Fat should not be avoided. While fats are the most energy dense of all the macronutrients, they are a vital part of a diet. Diets high in saturated fats, such as lard, should be avoided. Saturated fats keep lipolytic enzymes (enzymes that break down fat for energy) dormant, thus promoting increased fat stores, not to mention the health risks that are involved in diets with high amounts of saturated fatty acids. Trans-fats are made through hydrogenation that solidifies oils (unsaturated fats). Sources include margarine, cookies, crackers, and most snack foods. Unsaturated fats, both mono and polyunsaturated fats are oils and are both healthy sources of fat, if taken in moderation/low amounts. This is because many unsaturated fats are essential; our body does not make them. Without these fats, our bodies would not function properly, and you need proper functioning if you want to lose fat. Great sources of these types of fats are olive oil, flaxseed oil, corn oil, soybean oil, salmon, tuna, cod, walnuts, peanuts, sunflower oil, and safflower oil.
Ahhh Yes, Protein
Protein is the only macronutrient that has an RDA, Recommended Daily Allowance, and it is .8 g of protein/kg of body weight. A lot of the new literature is stating that athletes may benefit from increasing protein intake to 1.2-1.6 g of protein/kg of body weight. However, the typical American diet usually exceeds these amounts in a given day. Excessive protein is stored as fat just as excessive fat and carbohydrate intakes. If you do decide to increase protein intake, you might want to consider increasing water intake also in order to keep your kidneys healthy. Quality protein is important. There are nine essential amino acids that we must get from food. Eating a variety of protein sources will ensure that you are getting all nine of these amino acids. Quality sources are usually in the form of animal tissue such as beef, fish, chicken, and eggs. However, you can get all nine amino acids from mixing beans and corn. Also, tofu and enriched soy can also yield quality protein.
Tips to Chew on
I've listed many food choices that you can choose from when you get ready to start your diet. Don't forget to allow yourself room to cheat. Personally, I have a cheat meal once every 3-5 days. Here are some things to keep in mind!

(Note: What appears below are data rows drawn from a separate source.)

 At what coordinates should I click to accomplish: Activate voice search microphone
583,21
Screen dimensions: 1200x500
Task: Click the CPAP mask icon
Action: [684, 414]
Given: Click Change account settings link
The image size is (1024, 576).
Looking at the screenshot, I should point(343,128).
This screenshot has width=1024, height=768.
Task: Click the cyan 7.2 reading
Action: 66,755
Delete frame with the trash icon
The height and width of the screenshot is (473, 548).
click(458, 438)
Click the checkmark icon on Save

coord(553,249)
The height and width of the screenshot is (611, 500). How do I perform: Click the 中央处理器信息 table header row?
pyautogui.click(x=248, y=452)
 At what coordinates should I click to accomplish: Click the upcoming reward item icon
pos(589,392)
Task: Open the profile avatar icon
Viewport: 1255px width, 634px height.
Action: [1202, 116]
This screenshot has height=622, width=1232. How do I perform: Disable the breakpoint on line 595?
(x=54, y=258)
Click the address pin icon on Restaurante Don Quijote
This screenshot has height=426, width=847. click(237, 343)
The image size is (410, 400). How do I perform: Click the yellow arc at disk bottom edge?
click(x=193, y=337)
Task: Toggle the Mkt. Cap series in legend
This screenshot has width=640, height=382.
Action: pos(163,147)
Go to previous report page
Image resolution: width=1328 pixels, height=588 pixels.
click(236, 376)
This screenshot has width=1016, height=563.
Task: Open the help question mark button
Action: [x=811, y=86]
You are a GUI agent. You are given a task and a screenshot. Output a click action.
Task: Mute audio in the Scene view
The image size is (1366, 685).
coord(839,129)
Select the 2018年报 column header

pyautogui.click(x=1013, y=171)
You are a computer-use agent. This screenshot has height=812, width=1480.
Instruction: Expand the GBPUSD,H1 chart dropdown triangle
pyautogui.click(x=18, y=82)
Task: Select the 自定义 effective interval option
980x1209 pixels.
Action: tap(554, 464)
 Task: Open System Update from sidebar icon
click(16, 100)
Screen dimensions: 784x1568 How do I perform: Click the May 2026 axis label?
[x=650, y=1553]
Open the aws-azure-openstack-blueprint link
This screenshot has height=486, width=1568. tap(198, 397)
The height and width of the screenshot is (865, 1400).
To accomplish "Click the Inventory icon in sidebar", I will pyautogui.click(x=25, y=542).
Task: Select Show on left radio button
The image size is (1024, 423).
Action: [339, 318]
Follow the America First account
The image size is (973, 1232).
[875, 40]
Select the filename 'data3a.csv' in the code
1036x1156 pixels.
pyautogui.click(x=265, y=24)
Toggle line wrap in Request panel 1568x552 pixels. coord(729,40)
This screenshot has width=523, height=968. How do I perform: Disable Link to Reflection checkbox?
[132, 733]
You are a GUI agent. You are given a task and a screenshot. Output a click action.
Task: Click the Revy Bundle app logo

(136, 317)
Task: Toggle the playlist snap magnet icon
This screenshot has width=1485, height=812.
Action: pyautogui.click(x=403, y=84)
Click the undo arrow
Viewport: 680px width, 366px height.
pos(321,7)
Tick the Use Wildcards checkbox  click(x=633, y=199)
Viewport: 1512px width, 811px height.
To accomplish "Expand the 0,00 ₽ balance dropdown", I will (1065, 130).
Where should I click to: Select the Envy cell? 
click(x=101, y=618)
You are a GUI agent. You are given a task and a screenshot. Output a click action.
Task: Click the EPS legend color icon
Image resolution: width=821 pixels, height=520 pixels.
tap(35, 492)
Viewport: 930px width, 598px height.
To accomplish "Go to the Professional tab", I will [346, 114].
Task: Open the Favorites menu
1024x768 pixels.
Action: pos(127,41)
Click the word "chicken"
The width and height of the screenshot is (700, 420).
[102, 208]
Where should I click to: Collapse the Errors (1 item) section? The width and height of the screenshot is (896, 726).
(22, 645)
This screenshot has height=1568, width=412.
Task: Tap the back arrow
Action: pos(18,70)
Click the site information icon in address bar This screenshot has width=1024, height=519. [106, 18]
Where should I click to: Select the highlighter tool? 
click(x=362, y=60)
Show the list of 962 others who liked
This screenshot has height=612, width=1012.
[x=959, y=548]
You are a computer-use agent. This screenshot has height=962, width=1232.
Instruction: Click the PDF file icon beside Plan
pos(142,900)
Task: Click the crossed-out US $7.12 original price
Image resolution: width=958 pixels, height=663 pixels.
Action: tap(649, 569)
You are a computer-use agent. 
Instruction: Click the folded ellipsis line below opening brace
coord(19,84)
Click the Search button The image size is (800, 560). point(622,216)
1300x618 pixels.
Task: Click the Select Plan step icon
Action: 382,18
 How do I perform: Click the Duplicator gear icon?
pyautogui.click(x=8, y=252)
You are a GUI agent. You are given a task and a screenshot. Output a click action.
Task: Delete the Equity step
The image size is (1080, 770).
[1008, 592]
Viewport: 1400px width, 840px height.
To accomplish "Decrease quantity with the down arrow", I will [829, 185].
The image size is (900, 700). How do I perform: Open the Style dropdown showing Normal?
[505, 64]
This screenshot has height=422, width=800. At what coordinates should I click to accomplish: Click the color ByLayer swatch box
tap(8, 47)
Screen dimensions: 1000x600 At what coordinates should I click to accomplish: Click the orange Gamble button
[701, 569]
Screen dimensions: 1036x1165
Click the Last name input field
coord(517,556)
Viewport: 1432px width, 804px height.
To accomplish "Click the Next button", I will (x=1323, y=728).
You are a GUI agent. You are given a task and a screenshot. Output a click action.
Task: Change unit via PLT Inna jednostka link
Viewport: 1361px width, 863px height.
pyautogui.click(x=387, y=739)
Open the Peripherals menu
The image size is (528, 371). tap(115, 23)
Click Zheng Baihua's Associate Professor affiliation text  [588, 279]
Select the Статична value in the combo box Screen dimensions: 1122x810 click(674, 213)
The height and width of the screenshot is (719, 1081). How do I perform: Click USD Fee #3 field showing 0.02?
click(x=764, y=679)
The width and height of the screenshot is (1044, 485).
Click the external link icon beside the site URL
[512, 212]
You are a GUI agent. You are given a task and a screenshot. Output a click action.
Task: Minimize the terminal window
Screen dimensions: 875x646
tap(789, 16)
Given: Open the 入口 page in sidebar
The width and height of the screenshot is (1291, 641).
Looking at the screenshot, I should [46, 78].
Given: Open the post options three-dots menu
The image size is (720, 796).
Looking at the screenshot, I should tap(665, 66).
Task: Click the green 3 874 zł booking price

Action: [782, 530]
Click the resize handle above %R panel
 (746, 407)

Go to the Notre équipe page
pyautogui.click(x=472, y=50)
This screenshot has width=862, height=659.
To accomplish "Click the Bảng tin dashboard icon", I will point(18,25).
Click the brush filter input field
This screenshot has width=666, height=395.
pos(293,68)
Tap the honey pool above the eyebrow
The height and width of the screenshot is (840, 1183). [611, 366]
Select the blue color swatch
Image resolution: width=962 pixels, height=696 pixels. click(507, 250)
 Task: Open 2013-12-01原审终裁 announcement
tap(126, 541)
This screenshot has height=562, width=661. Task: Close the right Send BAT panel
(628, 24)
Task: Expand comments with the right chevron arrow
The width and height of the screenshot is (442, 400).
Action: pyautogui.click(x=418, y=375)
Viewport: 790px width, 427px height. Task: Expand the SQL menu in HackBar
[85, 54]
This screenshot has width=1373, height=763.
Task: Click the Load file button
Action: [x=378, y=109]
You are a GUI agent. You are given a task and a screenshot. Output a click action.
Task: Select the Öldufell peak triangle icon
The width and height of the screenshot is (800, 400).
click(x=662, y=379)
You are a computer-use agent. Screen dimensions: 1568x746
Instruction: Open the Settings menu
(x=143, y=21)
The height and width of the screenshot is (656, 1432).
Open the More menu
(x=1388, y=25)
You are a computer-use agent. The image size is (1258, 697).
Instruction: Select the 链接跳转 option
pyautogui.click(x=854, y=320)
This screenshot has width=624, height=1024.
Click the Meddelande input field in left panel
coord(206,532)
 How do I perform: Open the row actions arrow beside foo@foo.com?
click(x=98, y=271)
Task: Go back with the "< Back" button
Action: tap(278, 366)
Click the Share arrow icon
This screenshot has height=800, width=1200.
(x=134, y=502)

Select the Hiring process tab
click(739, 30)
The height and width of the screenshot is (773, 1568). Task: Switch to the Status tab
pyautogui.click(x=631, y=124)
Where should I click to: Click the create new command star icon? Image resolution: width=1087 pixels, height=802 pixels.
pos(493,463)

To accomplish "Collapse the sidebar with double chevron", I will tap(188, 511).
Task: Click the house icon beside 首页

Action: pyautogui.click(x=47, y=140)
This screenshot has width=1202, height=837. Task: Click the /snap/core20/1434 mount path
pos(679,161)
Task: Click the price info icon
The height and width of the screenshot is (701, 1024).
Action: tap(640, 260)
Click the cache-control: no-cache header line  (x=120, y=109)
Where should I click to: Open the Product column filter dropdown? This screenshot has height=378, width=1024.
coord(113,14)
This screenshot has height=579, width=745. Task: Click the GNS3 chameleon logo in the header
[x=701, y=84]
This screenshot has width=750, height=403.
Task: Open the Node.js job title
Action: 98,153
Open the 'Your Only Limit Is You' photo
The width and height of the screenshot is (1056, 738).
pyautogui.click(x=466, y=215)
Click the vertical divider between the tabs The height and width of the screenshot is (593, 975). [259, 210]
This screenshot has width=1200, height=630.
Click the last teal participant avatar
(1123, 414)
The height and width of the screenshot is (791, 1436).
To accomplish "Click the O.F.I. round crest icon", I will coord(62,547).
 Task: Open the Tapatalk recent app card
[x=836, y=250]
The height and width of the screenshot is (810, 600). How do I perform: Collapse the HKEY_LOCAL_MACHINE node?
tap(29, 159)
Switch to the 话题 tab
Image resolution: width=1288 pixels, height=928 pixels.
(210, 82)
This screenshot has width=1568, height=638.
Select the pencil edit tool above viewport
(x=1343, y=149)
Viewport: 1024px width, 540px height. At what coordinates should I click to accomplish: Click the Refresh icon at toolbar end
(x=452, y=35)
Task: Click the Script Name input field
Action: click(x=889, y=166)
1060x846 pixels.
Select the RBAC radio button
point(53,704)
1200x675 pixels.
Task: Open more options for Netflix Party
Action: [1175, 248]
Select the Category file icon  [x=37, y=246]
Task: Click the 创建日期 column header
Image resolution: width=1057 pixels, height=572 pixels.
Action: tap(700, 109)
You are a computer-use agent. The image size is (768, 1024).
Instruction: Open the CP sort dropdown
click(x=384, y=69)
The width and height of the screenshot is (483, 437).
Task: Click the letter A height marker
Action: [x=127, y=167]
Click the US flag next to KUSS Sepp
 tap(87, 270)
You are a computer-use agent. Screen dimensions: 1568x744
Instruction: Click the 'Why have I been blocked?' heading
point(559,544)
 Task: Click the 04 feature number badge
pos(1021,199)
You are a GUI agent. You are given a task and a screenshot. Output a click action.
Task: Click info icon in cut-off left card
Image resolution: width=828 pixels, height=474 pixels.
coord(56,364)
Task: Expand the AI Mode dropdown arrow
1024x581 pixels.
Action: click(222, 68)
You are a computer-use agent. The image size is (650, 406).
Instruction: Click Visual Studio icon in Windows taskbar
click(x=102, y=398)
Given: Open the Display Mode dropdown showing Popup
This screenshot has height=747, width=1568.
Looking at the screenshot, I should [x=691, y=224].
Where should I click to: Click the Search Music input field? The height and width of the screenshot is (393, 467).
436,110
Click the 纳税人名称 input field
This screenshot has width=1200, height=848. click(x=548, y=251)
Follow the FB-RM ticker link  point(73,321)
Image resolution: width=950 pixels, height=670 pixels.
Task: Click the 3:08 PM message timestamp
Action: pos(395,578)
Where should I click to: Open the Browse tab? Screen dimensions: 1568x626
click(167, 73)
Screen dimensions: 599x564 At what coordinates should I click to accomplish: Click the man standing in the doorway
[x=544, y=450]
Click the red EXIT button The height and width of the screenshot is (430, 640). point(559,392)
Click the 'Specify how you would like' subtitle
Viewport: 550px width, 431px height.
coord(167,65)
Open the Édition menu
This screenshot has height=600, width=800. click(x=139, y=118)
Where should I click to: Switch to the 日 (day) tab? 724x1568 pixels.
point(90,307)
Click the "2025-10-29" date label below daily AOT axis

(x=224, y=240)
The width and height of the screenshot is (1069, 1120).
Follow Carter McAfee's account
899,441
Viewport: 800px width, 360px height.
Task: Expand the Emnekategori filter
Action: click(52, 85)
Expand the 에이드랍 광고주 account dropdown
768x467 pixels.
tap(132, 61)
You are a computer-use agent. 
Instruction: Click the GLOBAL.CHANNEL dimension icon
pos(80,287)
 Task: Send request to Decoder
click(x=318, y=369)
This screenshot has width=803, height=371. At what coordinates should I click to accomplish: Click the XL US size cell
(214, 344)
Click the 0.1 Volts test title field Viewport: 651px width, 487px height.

- Stay away from fried foods.
- High fat foods make a person fatter if overconsumed.
- Foods high in refined sugar and refined starches make a person fatter.
- High GI foods make people fatter even when low GI foods have identical calorie content.
- Eat in variety and moderation.
- Avoid the Abstinance-Violation Effect.
- Eat more fresh vegetables and fruits.
- Eat between 3-5 meals per day.
- Don't starve yourself.
- Be positive.
Also, here are a couple of figures to keep in mind when designing your diet
- 40% of calories should come from carbohydrate.
- 20% of calories should come from fat.
- 40% of calories should come from proteins.